Dans une société où les actifs étaient encore beaucoup plus nombreux que les retraités et où la durée de vie était courte, cette merveilleuse idée a permis, grâce à la solidarité inter-générationnelle, de mettre en place un système de retraite quasi universel.
Mais les choses ont changé : le ratio actifs/inactifs s'est détérioré et continue de se détériorer, et la durée de vie continue de s'allonger. La solidarité devient un fardeau sans cesse croissant pour les actifs : l'esclavage des actifs !
Nous sommes dans une situation baroque, où les heures travaillées sur une vie représentent moins de 10% des heures "vécues" mais où sous prétexte d'une liberté fantasmée, les actifs s'opposent à tout allongement du nombre d'heures travaillées, alors que la retraite n'est bien souvent qu'une désocialisation et une mise à l'écart dans la solitude. Le revenu moyen des retraités est supérieur à celui des actifs, qui pourtant financent ces retraites. Pourtant, considérant à juste titre qu'ils ont cotisé toute leur vie et "acquis des droits", oubliant que ces droits ne sont qu'une créance sur les revenus de leurs enfants, les retraités s'opposent à toute tentative du gouvernement de rééquilibrer le système.
LA SOLIDARITÉ INTER-GÉNÉRATIONNELLE SE TRANSFORME INÉLUCTABLEMENT EN CONFLIT D'INTÉRÊT ENTRE GÉNÉRATIONS.
Ce conflit est intrinsèque au choix de la répartition et à la déformation de la pyramide des âges.
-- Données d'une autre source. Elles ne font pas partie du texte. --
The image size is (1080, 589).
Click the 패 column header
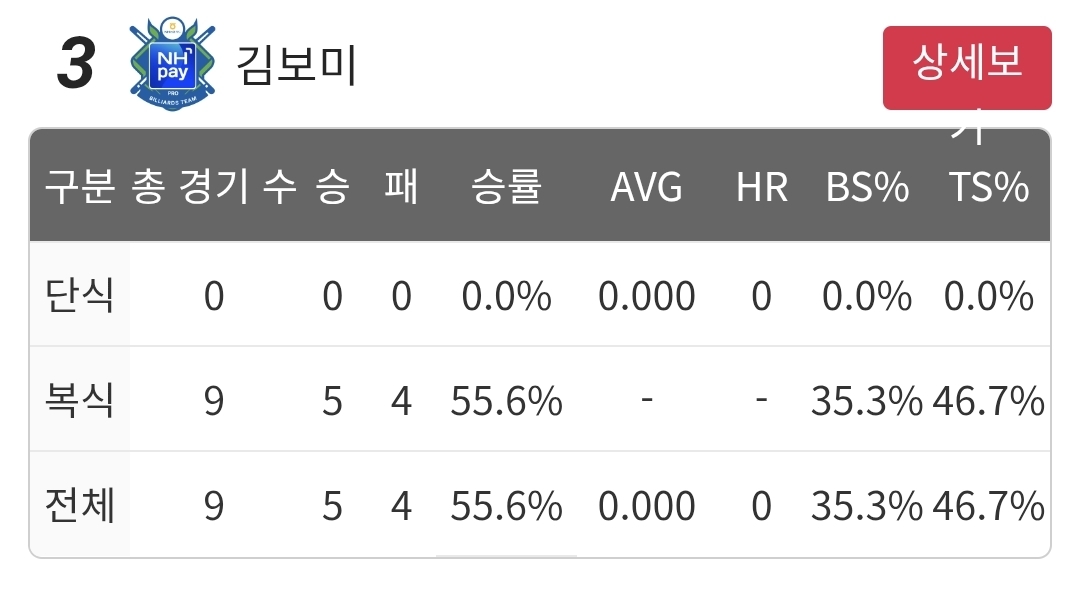pyautogui.click(x=402, y=187)
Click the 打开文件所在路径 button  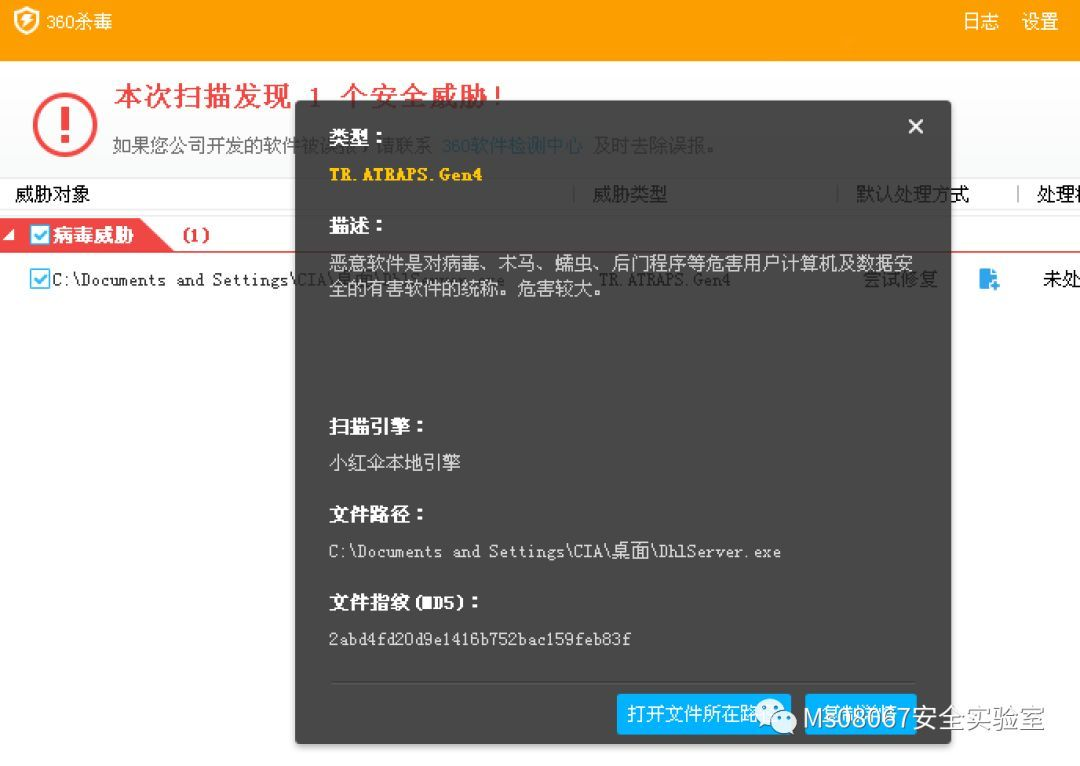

La solution ne peut venir que de l'abandon de ce système.
Une autre sources de conflits d'intérêts réside dans la multiplicité des systèmes de retraite, conséquence de la multiplicité des statuts que la France affectionne. Le gouvernement Philippe étudie une réforme "systémique" unifiant les différents régimes dans un régime unique : un même montant de cotisations donne les même droits. Espérons que cette réforme ira au bout, qu'elle harmonisera les régimes privés et publics et qu'elle permettra une flexibilité de l'âge de départ, un départ précoce entrainant une retraite plus faible.
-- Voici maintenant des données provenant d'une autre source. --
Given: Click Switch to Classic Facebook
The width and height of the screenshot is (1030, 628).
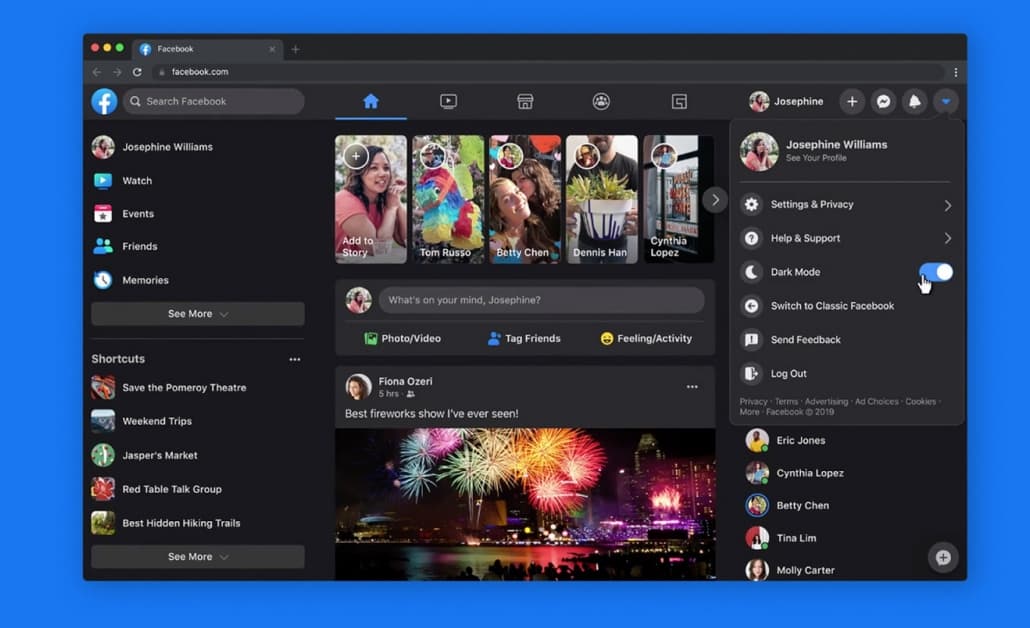Looking at the screenshot, I should click(x=831, y=306).
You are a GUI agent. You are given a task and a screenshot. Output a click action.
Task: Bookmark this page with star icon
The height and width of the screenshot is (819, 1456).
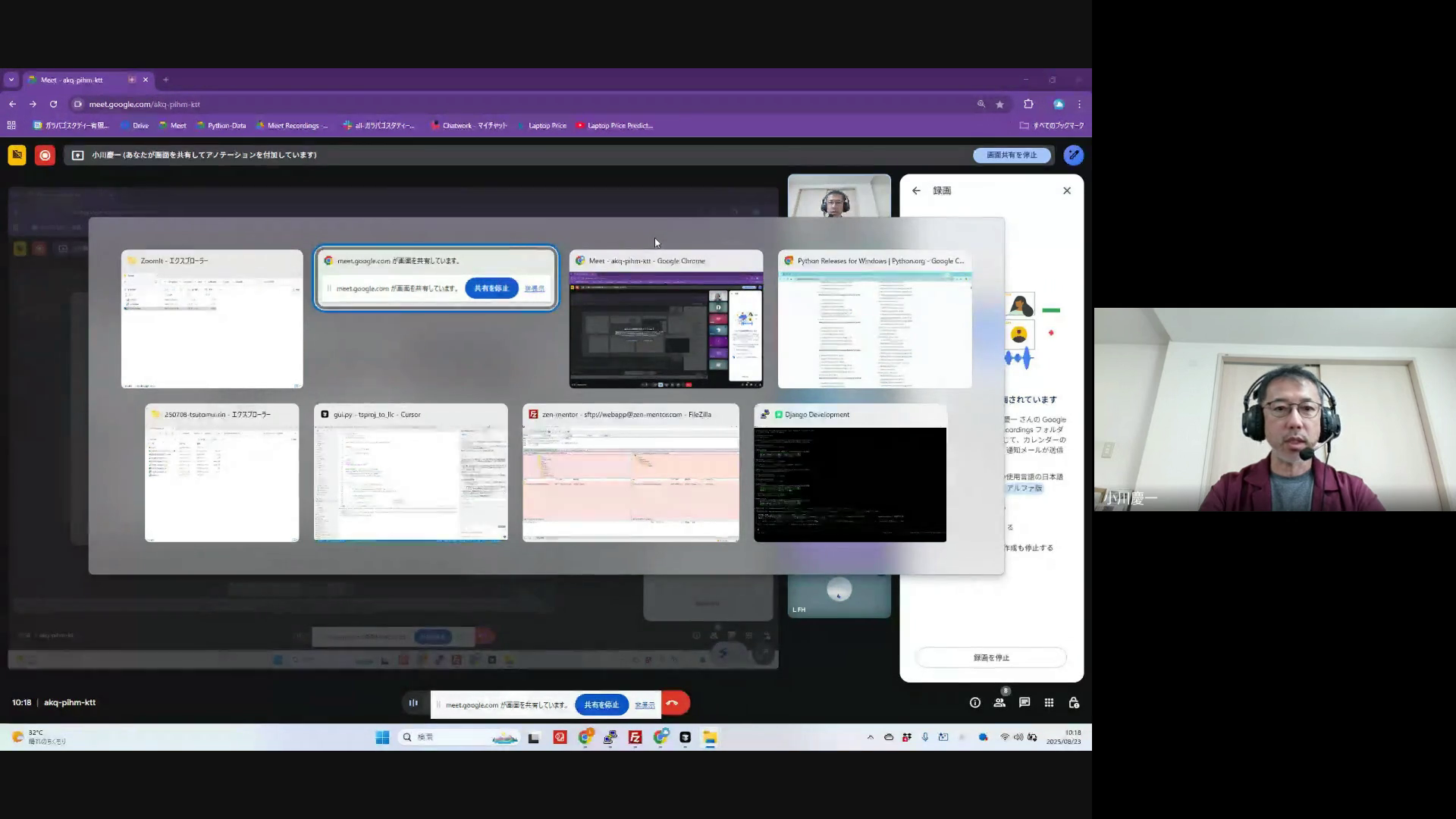coord(1000,105)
Mais une fois cette réforme en place, il faudra bien s'attaquer à "l'esclavage des actifs" et passer de notre régime par répartition à un régime par capitalisation, pour que les droits acquis ne soient plus une créance directe des inactifs sur les actifs mais une part de capital différentié, dont la rentabilité serait assurée par l'activité économique globale. En son temps, Michel Rocard avait envisagé que cette transition pourrait s'effectuer en apportant en contrepartie des "droits acquis" avant l'abandon de la répartition les actifs de l'état dans des activités économiques concurrentielles, essentiellement son portefeuille de participations et des activités monopolistiques non cotées mais rentables, comme les aéroports ou les autoroutes .
Je ne suis pas capable d'évaluer les ordres de grandeur. Il est probable que les actifs financiers publics les plus aisément mobilisables ne soient pas suffisants pour contre-balancer la totalité des droits acquis. Des ressources complémentaires, issues de la TVA par exemple, seraient probablement nécessaires. Mais si nous voulons réellement nous attaquer à la pacification de notre société, je pense qu'il y'a là un sujet à creuser.